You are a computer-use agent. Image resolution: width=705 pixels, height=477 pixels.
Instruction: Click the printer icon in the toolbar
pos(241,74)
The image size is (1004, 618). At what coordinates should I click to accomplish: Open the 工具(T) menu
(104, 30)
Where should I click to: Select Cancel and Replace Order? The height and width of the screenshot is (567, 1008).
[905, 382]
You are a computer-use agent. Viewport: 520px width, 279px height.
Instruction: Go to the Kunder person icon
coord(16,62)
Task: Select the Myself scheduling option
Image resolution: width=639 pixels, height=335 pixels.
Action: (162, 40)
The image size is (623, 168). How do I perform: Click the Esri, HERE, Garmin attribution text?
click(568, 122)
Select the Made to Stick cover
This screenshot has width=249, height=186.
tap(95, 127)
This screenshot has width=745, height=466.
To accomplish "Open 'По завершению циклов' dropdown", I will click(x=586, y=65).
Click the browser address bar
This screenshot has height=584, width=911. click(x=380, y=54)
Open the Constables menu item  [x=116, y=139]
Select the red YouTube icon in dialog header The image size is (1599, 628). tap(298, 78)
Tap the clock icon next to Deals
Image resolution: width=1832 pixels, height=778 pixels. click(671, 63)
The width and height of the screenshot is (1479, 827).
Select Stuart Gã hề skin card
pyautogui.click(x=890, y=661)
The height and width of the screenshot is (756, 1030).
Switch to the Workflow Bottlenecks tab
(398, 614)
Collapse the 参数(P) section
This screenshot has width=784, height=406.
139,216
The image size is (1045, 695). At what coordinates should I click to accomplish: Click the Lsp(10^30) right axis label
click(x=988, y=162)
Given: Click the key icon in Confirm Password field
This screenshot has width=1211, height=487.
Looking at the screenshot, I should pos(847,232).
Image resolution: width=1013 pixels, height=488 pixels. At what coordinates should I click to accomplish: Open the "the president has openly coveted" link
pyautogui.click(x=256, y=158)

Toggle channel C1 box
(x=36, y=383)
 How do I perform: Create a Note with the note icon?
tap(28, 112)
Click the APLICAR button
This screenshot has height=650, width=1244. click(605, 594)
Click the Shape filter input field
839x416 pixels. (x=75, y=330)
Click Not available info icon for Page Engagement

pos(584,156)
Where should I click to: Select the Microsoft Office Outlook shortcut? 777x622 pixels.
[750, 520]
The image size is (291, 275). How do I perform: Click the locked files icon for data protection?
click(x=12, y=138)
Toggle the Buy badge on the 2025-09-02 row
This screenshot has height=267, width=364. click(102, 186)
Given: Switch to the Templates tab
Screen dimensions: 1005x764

* Aim of the exercise *
For each line in the entries that contains the string "Given", make a copy.

* Exercise output *
Given: Click the key icon in Confirm Password field
Given: Switch to the Templates tab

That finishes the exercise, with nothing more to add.